Símbolos de Alfa y Omega
Alfa (Α) y Omega (Ω) representan la primera y la última letra del alfabeto griego. Son un símbolo cristiano que también representa a Dios, tal como se utiliza en el Libro del Apocalipsis de la Biblia (Gauding, 2009). La frase Alfa y Omega se deriva de aquella que cita a Dios como el Alfa y la Omega en Apocalipsis 1:8, 21:6 y 22:13, y se aclara dos veces con el título adicional de «el principio y el fin». Esta frase significa que Dios y Jesús son ambos eternos (The New Bible Dictionary, s. f.).

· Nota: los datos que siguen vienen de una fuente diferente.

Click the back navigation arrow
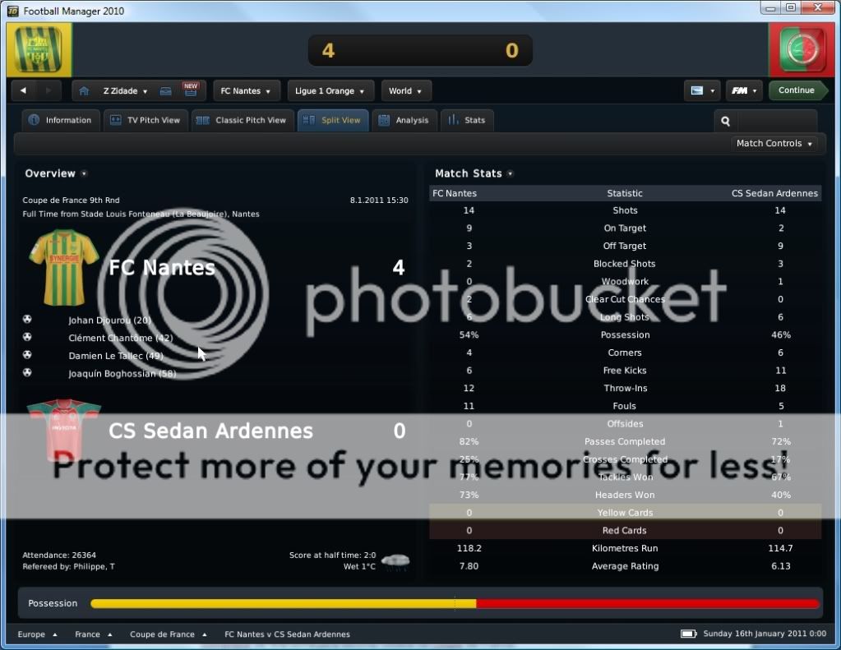The height and width of the screenshot is (650, 841). pyautogui.click(x=24, y=91)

Estos símbolos se utilizaron en el cristianismo primitivo. Las letras aparecen en los brazos de la cruz en pinturas y esculturas cristianas primitivas, y en algunas cruces enjoyadas con letras formadas que cuelgan de esa manera. A pesar de ser griegas, las letras están más extendidas en las pinturas y esculturas cristianas occidentales que en el cristianismo ortodoxo oriental. A menudo se las representa a la izquierda y a la derecha de la cabeza de Cristo junto con su aureola, y han sustituido al cristograma que se utiliza en las pinturas y esculturas ortodoxas. El uso de estos símbolos sobre su cabeza indica que en Cristo, el principio y el fin se unen en una sola entidad. Estas letras a menudo se combinan con la Cruz, el Crismón o Chi-rho (las dos primeras letras de la palabra para Cristo en griego) y otros símbolos cristianos (Whittemore, 1987).

Algunos cristianos consideran la frase como una paráfrasis de Isaías 44:6: «Yo soy el primero y el último; fuera de mí no hay Dios (Biblia NKJV, s. f.)». Aunque el libro del Apocalipsis está relacionado con esta frase de Isaías, algunos expertos creen que los símbolos son una forma de dictamen rabínico en el alfabeto hebreo. La frase se utilizó originalmente como evidencia de la divinidad de Cristo y de su unidad con Dios, pero otros ven en ella que Cristo es el «último Adán» que cumple la relación ideal de Dios con la humanidad en lugar de ser Dios mismo.